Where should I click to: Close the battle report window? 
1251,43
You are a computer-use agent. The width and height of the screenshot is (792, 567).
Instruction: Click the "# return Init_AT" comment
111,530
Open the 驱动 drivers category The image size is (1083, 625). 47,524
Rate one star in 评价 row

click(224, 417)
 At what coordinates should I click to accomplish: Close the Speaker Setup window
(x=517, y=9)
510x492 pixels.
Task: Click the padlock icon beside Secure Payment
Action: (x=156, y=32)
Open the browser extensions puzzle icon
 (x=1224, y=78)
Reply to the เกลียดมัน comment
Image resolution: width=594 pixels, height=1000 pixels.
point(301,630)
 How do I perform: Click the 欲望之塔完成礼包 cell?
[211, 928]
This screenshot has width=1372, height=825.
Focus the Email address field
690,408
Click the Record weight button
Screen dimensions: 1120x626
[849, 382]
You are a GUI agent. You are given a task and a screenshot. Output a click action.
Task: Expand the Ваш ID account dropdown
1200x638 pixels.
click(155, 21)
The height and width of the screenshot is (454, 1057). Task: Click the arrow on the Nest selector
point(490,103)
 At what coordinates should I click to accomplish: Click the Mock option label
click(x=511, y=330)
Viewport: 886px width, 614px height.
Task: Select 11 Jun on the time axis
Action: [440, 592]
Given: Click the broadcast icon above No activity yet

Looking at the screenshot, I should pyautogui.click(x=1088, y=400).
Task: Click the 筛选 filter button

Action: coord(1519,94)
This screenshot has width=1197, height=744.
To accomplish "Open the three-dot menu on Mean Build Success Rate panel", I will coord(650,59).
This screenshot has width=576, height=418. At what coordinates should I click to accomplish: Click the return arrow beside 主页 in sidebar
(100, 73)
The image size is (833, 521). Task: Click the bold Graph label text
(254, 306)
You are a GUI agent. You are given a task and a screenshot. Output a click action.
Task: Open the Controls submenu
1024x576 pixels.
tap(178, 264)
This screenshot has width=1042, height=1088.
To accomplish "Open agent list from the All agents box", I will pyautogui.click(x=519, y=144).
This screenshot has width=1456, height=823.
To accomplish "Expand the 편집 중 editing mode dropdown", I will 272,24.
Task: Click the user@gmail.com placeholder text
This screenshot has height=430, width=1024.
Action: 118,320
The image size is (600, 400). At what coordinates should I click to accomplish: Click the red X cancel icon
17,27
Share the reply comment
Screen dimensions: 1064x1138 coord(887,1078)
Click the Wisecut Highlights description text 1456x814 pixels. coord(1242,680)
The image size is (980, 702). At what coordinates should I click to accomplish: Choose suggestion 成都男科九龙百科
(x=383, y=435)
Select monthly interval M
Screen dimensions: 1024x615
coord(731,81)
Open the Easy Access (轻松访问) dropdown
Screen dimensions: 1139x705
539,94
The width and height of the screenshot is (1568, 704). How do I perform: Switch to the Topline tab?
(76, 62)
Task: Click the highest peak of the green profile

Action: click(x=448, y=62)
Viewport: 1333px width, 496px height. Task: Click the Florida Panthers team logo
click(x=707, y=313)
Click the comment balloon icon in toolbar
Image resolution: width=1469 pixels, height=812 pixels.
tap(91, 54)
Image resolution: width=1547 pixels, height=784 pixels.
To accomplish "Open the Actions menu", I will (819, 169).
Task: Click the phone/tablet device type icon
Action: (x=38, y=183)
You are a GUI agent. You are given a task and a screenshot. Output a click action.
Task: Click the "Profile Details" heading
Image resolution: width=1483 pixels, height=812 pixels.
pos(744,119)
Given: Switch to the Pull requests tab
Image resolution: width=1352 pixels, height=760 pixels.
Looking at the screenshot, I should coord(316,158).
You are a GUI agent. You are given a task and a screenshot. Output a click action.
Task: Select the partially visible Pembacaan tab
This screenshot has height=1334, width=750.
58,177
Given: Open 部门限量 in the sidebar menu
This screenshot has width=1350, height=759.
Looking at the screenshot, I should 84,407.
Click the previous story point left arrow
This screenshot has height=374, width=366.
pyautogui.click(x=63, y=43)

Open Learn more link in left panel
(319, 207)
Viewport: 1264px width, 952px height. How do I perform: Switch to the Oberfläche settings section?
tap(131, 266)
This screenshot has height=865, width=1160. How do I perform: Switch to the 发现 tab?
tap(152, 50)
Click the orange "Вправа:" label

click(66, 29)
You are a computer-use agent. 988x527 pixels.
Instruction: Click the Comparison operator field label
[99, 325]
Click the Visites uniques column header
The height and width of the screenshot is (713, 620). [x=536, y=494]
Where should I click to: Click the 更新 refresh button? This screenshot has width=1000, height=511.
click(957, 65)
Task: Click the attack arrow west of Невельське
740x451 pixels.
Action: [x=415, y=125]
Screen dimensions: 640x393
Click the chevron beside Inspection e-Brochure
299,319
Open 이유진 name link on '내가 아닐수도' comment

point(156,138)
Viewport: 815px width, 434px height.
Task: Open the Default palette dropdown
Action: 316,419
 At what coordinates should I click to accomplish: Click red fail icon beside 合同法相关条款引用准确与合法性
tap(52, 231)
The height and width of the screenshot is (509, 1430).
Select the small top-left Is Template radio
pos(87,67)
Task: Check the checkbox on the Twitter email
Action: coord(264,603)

=-=-=

→ **Objectif visé**:
Transformez l'ensemble des items ci-dessus en une liste JSON de chaînes, avec une chaîne pour chaque ligne. Ne gardez pas les lignes vides.

→ **Résultat obtenu**:
[
  "Where should I click to: Close the battle report window? ",
  "1251,43",
  "You are a computer-use agent. The width and height of the screenshot is (792, 567).",
  "Instruction: Click the \"# return Init_AT\" comment",
  "111,530",
  "Open the 驱动 drivers category The image size is (1083, 625). 47,524",
  "Rate one star in 评价 row",
  "click(224, 417)",
  " At what coordinates should I click to accomplish: Close the Speaker Setup window",
  "(x=517, y=9)",
  "510x492 pixels.",
  "Task: Click the padlock icon beside Secure Payment",
  "Action: (x=156, y=32)",
  "Open the browser extensions puzzle icon",
  " (x=1224, y=78)",
  "Reply to the เกลียดมัน comment",
  "Image resolution: width=594 pixels, height=1000 pixels.",
  "point(301,630)",
  " How do I perform: Click the 欲望之塔完成礼包 cell?",
  "[211, 928]",
  "This screenshot has width=1372, height=825.",
  "Focus the Email address field",
  "690,408",
  "Click the Record weight button",
  "Screen dimensions: 1120x626",
  "[849, 382]",
  "You are a GUI agent. You are given a task and a screenshot. Output a click action.",
  "Task: Expand the Ваш ID account dropdown",
  "1200x638 pixels.",
  "click(155, 21)",
  "The height and width of the screenshot is (454, 1057). Task: Click the arrow on the Nest selector",
  "point(490,103)",
  " At what coordinates should I click to accomplish: Click the Mock option label",
  "click(x=511, y=330)",
  "Viewport: 886px width, 614px height.",
  "Task: Select 11 Jun on the time axis",
  "Action: [440, 592]",
  "Given: Click the broadcast icon above No activity yet",
  "Looking at the screenshot, I should pyautogui.click(x=1088, y=400).",
  "Task: Click the 筛选 filter button",
  "Action: coord(1519,94)",
  "This screenshot has width=1197, height=744.",
  "To accomplish \"Open the three-dot menu on Mean Build Success Rate panel\", I will coord(650,59).",
  "This screenshot has width=576, height=418. At what coordinates should I click to accomplish: Click the return arrow beside 主页 in sidebar",
  "(100, 73)",
  "The image size is (833, 521). Task: Click the bold Graph label text",
  "(254, 306)",
  "You are a GUI agent. You are given a task and a screenshot. Output a click action.",
  "Task: Open the Controls submenu",
  "1024x576 pixels.",
  "tap(178, 264)",
  "This screenshot has width=1042, height=1088.",
  "To accomplish \"Open agent list from the All agents box\", I will pyautogui.click(x=519, y=144).",
  "This screenshot has width=1456, height=823.",
  "To accomplish \"Expand the 편집 중 editing mode dropdown\", I will 272,24.",
  "Task: Click the user@gmail.com placeholder text",
  "This screenshot has height=430, width=1024.",
  "Action: 118,320",
  "The image size is (600, 400). At what coordinates should I click to accomplish: Click the red X cancel icon",
  "17,27",
  "Share the reply comment",
  "Screen dimensions: 1064x1138 coord(887,1078)",
  "Click the Wisecut Highlights description text 1456x814 pixels. coord(1242,680)",
  "The image size is (980, 702). At what coordinates should I click to accomplish: Choose suggestion 成都男科九龙百科",
  "(x=383, y=435)",
  "Select monthly interval M",
  "Screen dimensions: 1024x615",
  "coord(731,81)",
  "Open the Easy Access (轻松访问) dropdown",
  "Screen dimensions: 1139x705",
  "539,94",
  "The width and height of the screenshot is (1568, 704). How do I perform: Switch to the Topline tab?",
  "(76, 62)",
  "Task: Click the highest peak of the green profile",
  "Action: click(x=448, y=62)",
  "Viewport: 1333px width, 496px height. Task: Click the Florida Panthers team logo",
  "click(x=707, y=313)",
  "Click the comment balloon icon in toolbar",
  "Image resolution: width=1469 pixels, height=812 pixels.",
  "tap(91, 54)",
  "Image resolution: width=1547 pixels, height=784 pixels.",
  "To accomplish \"Open the Actions menu\", I will (819, 169).",
  "Task: Click the phone/tablet device type icon",
  "Action: (x=38, y=183)",
  "You are a GUI agent. You are given a task and a screenshot. Output a click action.",
  "Task: Click the \"Profile Details\" heading",
  "Image resolution: width=1483 pixels, height=812 pixels.",
  "pos(744,119)",
  "Given: Switch to the Pull requests tab",
  "Image resolution: width=1352 pixels, height=760 pixels.",
  "Looking at the screenshot, I should coord(316,158).",
  "You are a GUI agent. You are given a task and a screenshot. Output a click action.",
  "Task: Select the partially visible Pembacaan tab",
  "This screenshot has height=1334, width=750.",
  "58,177",
  "Given: Open 部门限量 in the sidebar menu",
  "This screenshot has width=1350, height=759.",
  "Looking at the screenshot, I should 84,407.",
  "Click the previous story point left arrow",
  "This screenshot has height=374, width=366.",
  "pyautogui.click(x=63, y=43)",
  "Open Learn more link in left panel",
  "(319, 207)",
  "Viewport: 1264px width, 952px height. How do I perform: Switch to the Oberfläche settings section?",
  "tap(131, 266)",
  "This screenshot has height=865, width=1160. How do I perform: Switch to the 发现 tab?",
  "tap(152, 50)",
  "Click the orange \"Вправа:\" label",
  "click(66, 29)",
  "You are a computer-use agent. 988x527 pixels.",
  "Instruction: Click the Comparison operator field label",
  "[99, 325]",
  "Click the Visites uniques column header",
  "The height and width of the screenshot is (713, 620). [x=536, y=494]",
  "Where should I click to: Click the 更新 refresh button? This screenshot has width=1000, height=511.",
  "click(957, 65)",
  "Task: Click the attack arrow west of Невельське",
  "740x451 pixels.",
  "Action: [x=415, y=125]",
  "Screen dimensions: 640x393",
  "Click the chevron beside Inspection e-Brochure",
  "299,319",
  "Open 이유진 name link on '내가 아닐수도' comment",
  "point(156,138)",
  "Viewport: 815px width, 434px height.",
  "Task: Open the Default palette dropdown",
  "Action: 316,419",
  " At what coordinates should I click to accomplish: Click red fail icon beside 合同法相关条款引用准确与合法性",
  "tap(52, 231)",
  "The height and width of the screenshot is (509, 1430).",
  "Select the small top-left Is Template radio",
  "pos(87,67)",
  "Task: Check the checkbox on the Twitter email",
  "Action: coord(264,603)"
]